Cuadragésimo noveno día desde que se decretó el estado de alarma. Amanece despejado, parece que el sol diese la bienvenida a todos los que madrugan (ahora que tienen la autorización del Gobierno) para salir a caminar, correr o dar pedales encima de una bicicleta. El ... mundo, si tuviera conciencia, contemplaría con extrañeza cómo tantos seres que nunca lo habían hecho se levantan temprano para echarse a las calles, a los parques o a las playas.

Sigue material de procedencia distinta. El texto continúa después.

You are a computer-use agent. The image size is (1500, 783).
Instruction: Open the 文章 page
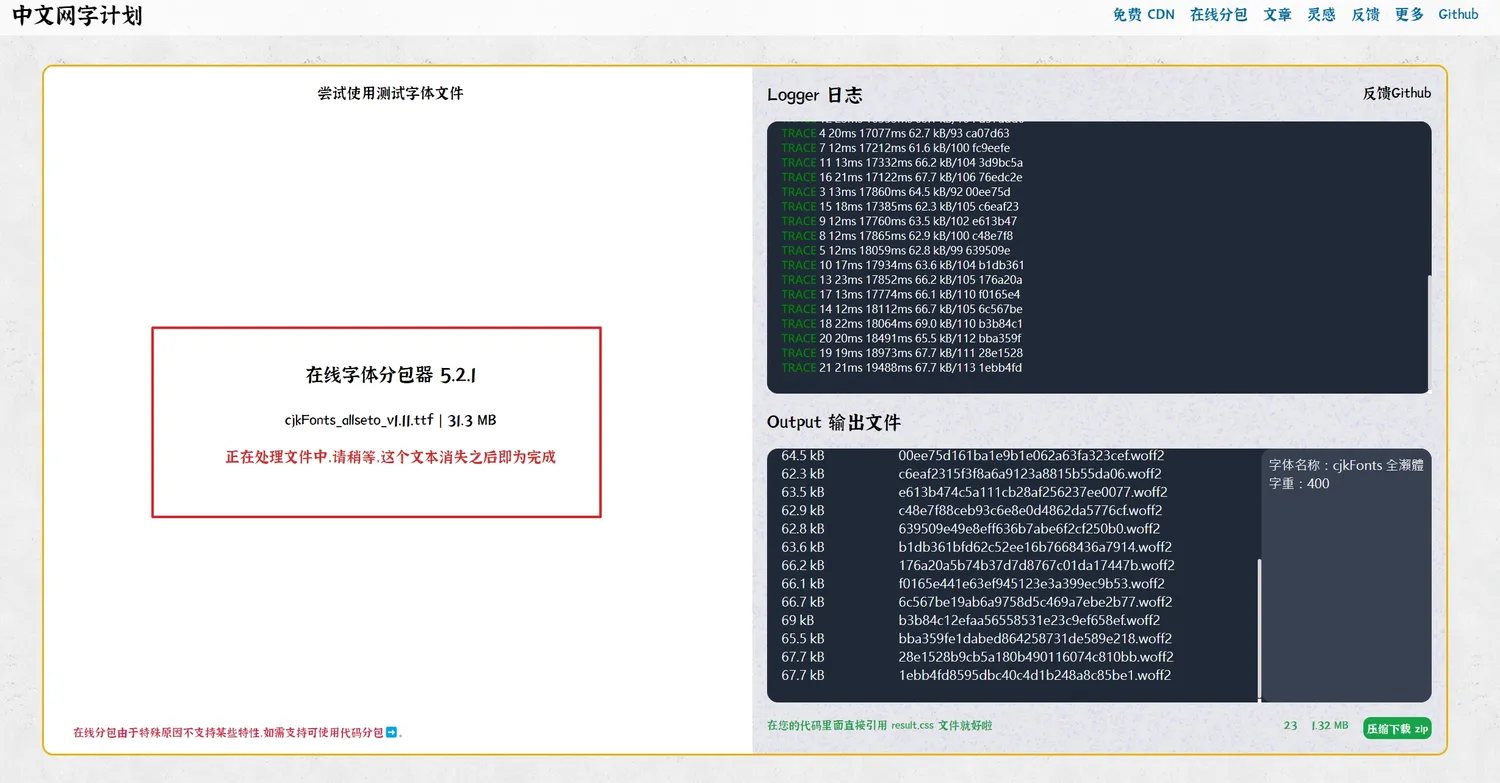pyautogui.click(x=1277, y=15)
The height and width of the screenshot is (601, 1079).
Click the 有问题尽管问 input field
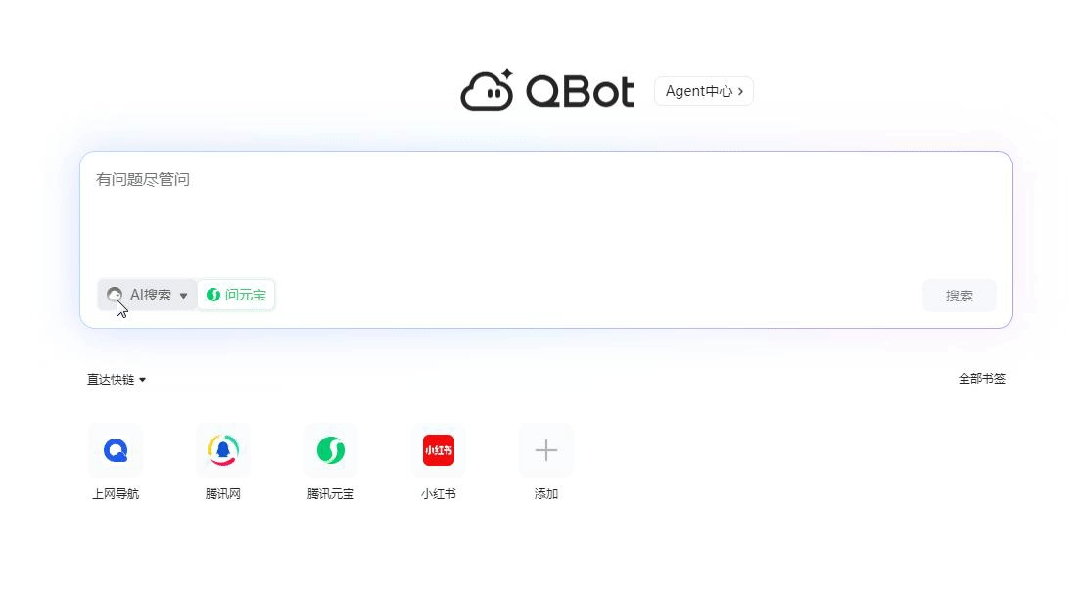[546, 213]
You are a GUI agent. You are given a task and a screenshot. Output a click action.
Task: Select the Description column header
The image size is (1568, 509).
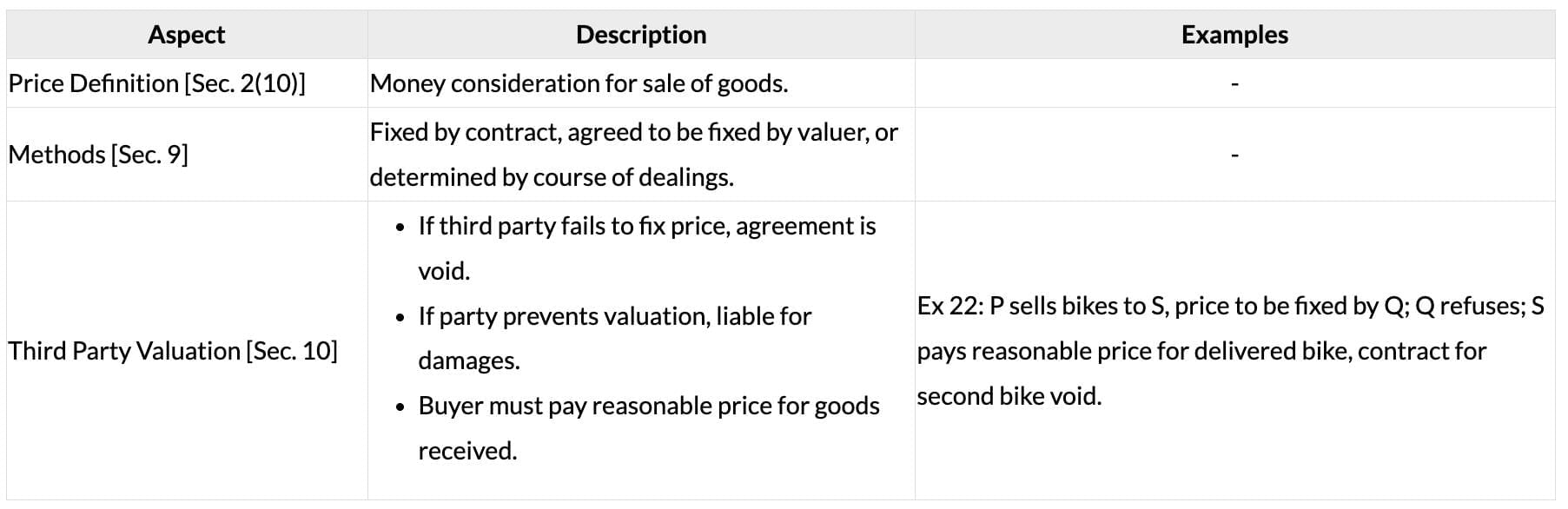pos(640,35)
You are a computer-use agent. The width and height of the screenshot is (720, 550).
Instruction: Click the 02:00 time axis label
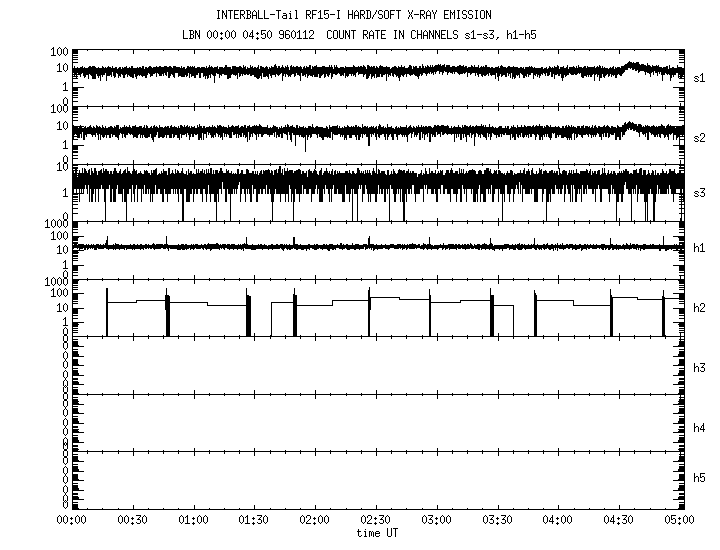pyautogui.click(x=315, y=522)
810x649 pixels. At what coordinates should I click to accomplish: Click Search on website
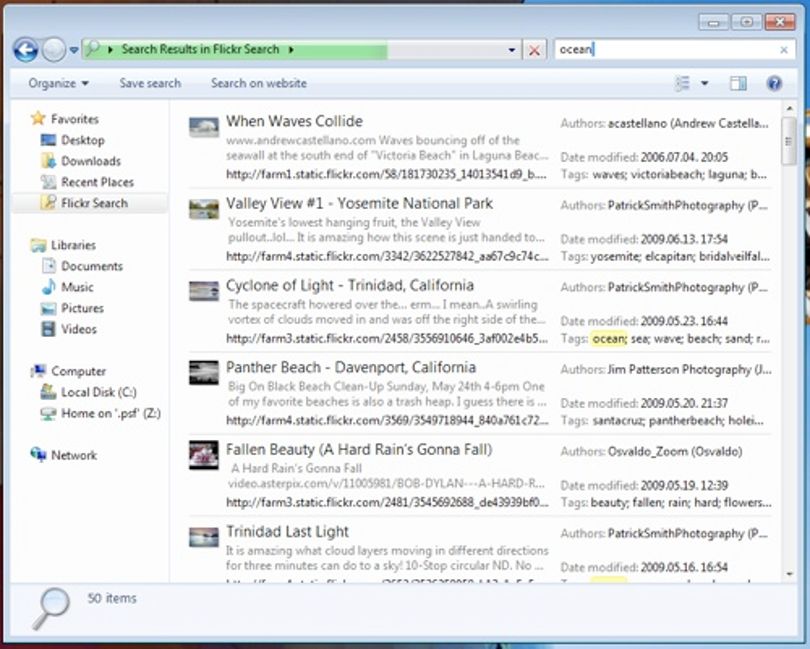click(x=259, y=83)
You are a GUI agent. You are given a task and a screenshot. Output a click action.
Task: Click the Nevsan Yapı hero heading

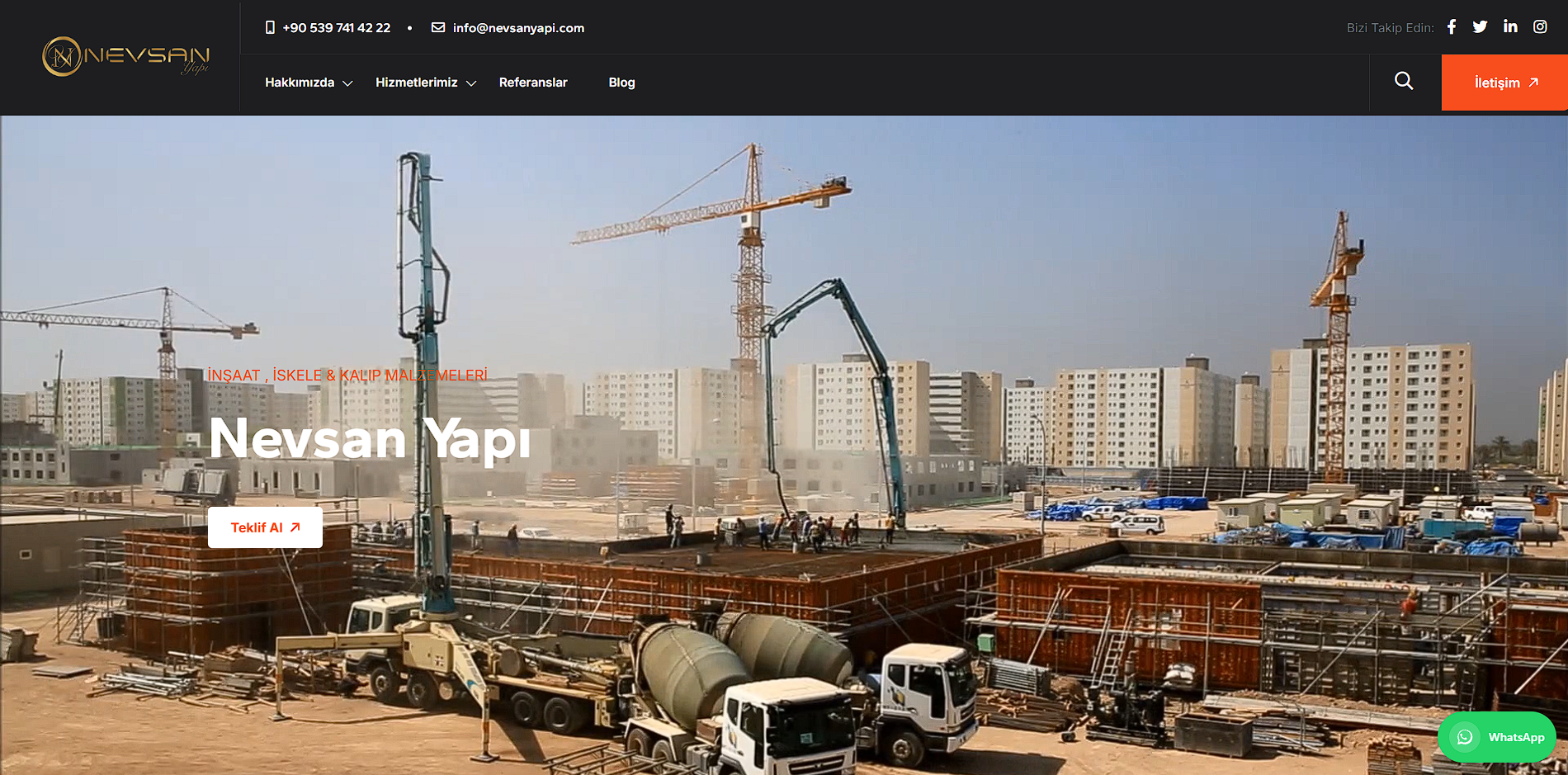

En el lugar en el que vivo no se nota demasiado lo de que los adultos puedan salir. Nunca ha pasado mucha gente por la zona y seguimos igual. Estamos los de siempre. Ya no se acercan ni los que desinfectan las calles, que vinieron algunas veces al principio. Me llegan imágenes de la ciudad al amanecer. Allí sí hay muchas personas caminando. Los gorriones (que siempre están despiertos antes de que comience el día) si pudieran pensar es probable que, entre trino y trino, dijeran: «Qué raro, antes las personas solo se levantaban pronto para ir al atasco primero y a la oficina después». Y si los gorriones pensaran como los hombres piensan, comentarían agarraditos a los cables del tendido eléctrico: «Seguro que se han levantado pronto para escucharnos cantar a nosotros».
Mientras tanto los seres humanos, tal vez los animales menos libres de la naturaleza, salimos a la calle cuando nos lo permiten y regresamos a casa cuando nos lo ordenan. La vida social siempre ha estado regulada pero, como estábamos acostumbrados, no nos dábamos mucha cuenta. Sobre todo porque las normas, en nuestro privilegio, soplaban a nuestro favor. En la vida anterior al confinamiento ya había reglamentos y leyes que nos decían lo que podíamos hacer y lo que no.
Las normas, si se hacen bien, debieran aspirar a promover el mayor bienestar colectivo que sea posible. Renunciamos como ciudadanos a nuestra libertad a favor de una seguridad que nos da, paradójicamente, una libertad más elevada. Esa es la teoría. Por eso, toleramos que nos prohíban cosas, como ir a doscientos kilómetros por hora por la carretera. Por eso, hemos aceptado dócilmente esta vida limitada. Lo hacemos porque confiamos en que será en beneficio del bienestar común y, en consecuencia, del nuestro propio. El peligro, supongo, será que nos acostumbremos a vivir así, dando por buena una existencia cada vez menos libre a cambio de la seguridad y el bien común. Aunque lo realmente inquietante sería que nos llegasen a parecer bien unas normas que nos quitaran libertad sin cumplir con el requisito de beneficiar a la mayoría.